Fern continuait à psalmodier sans se presser, comme absente, liée à un monde distant et inconnu des vivants. Les filaments ténébreux grimpèrent jusqu'à la poitrine de l'homme, dont les spasmes de terreur se succédèrent en vague, puis la sorcière s'approcha de lui.
Plutôt que de l'égorger proprement, mettant fin à son calvaire, elle lui ponctionna la gorge d'un trou unique, et le sang se mit à couler en un torrent vigoureux mais mesuré. Fern lâcha son arme et plaça ses mains en coupe sous le jet, comme on recueille l'eau délicate d'une source. Léopold ne tiqua pas en la voyant plonger le visage dans le liquide et relever un masque écarlate vers eux. Un sourire dément se dessina sur ses lèvres.
Une chance, vraiment, que l'homme soit aveuglé pendant son exécution.
Il convulsait en gargouillant, désormais, mais son agonie serait longue. Aussi longue que le nécessitait l'incantation.
Fern recueillit son sang et petit à petit, le laissa couler sur les coupures qu'elle avait tracées dans le cadavre. Les volutes noires viraient au pourpre au fur et à mesure qu'elle progressait, sa voix enflait, déferlait autour d'eux, dans la pièce, les emprisonnant dans son rythme sourd.
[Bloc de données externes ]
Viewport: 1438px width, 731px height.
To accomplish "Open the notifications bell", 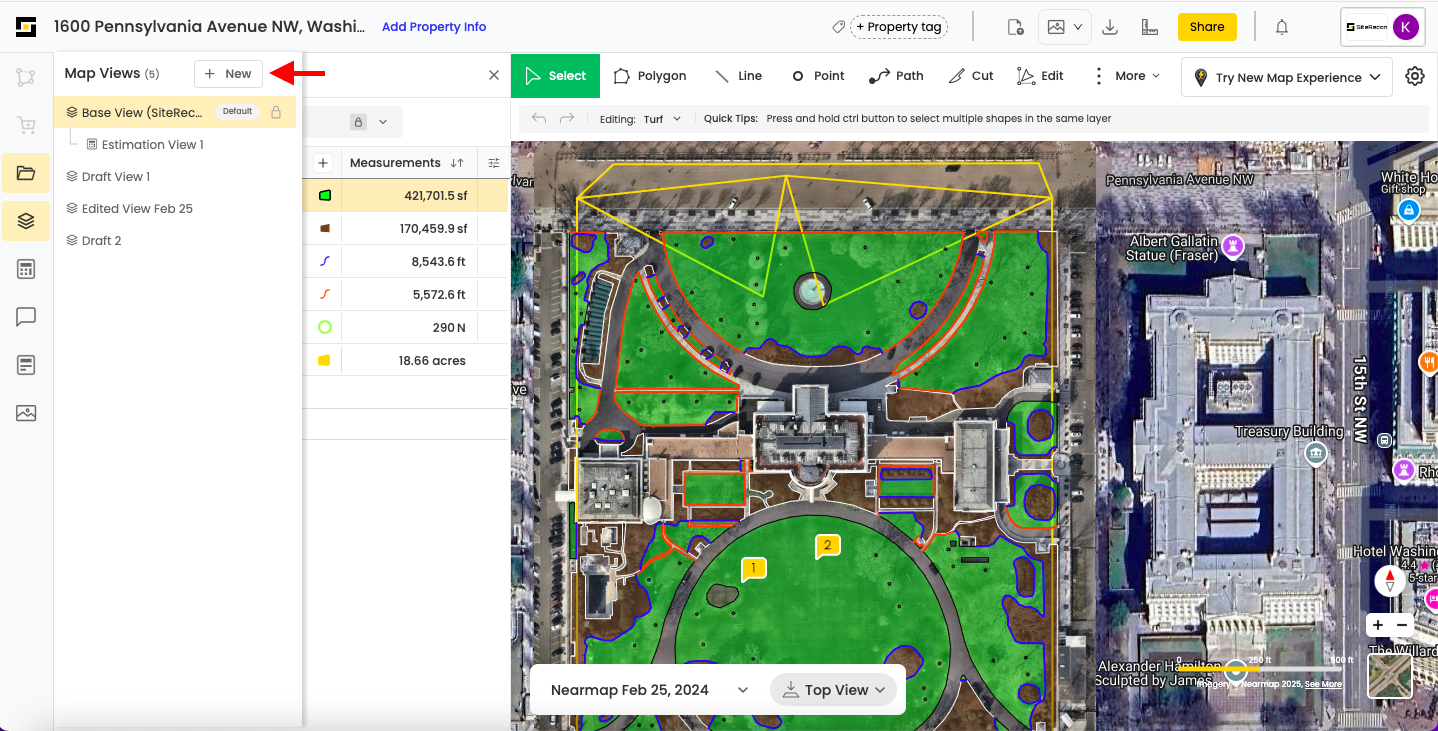I will pyautogui.click(x=1281, y=27).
Personne ne bronchait, spectateurs blasés d'un puissance nécessaire. La lutte du supplicié se faisait plus molle, même si un râle continuait de filtrer au coin de sa bouche baveuse et ensanglantée.
Le torrent se fit rivière puis ruisselet. Fern continuait à communiquer avec l'au-delà. Le cadavre suintait d'une lumière rouge sous sa couche d'ombre. Puis la sorcière se tut, à l'unisson avec le coeur du condamné. Léopold et Carl le relâchèrent et son cadavre s'affala en travers de celui du novice. Fern demeura figée, mains écartées, visage tourné vers le plafond chaulé. Petit à petit, la brume se retira, retournant vers la magicienne, s'immisçant sous ses vêtements, dans sa bouche ouverte, ses oreilles, ses narines, et sûrement pas d'autres voies que Léopold ne voulait pas imaginer.
Elle cligna une fois des yeux, et son regard bordé de rouge était complètement noir.
« En route », dit simplement Helga, en se détachant de son mur.
Ils se mirent tous en branle, à l'exception de Carl, dont le rôle était de nettoyer les lieux. À l'extérieur, les autres membres de leur escouade attendaient, prêts à partir sur la piste que contemplait désormais Fern de ses yeux assombris. Ils ne pouvaient pas exactement savoir où ils allaient et ce dont ils auraient besoin, mais l'assassin du gosse était désormais à leur merci, où qu'il se terre. Il ne restait plus qu'à aller le cueillir.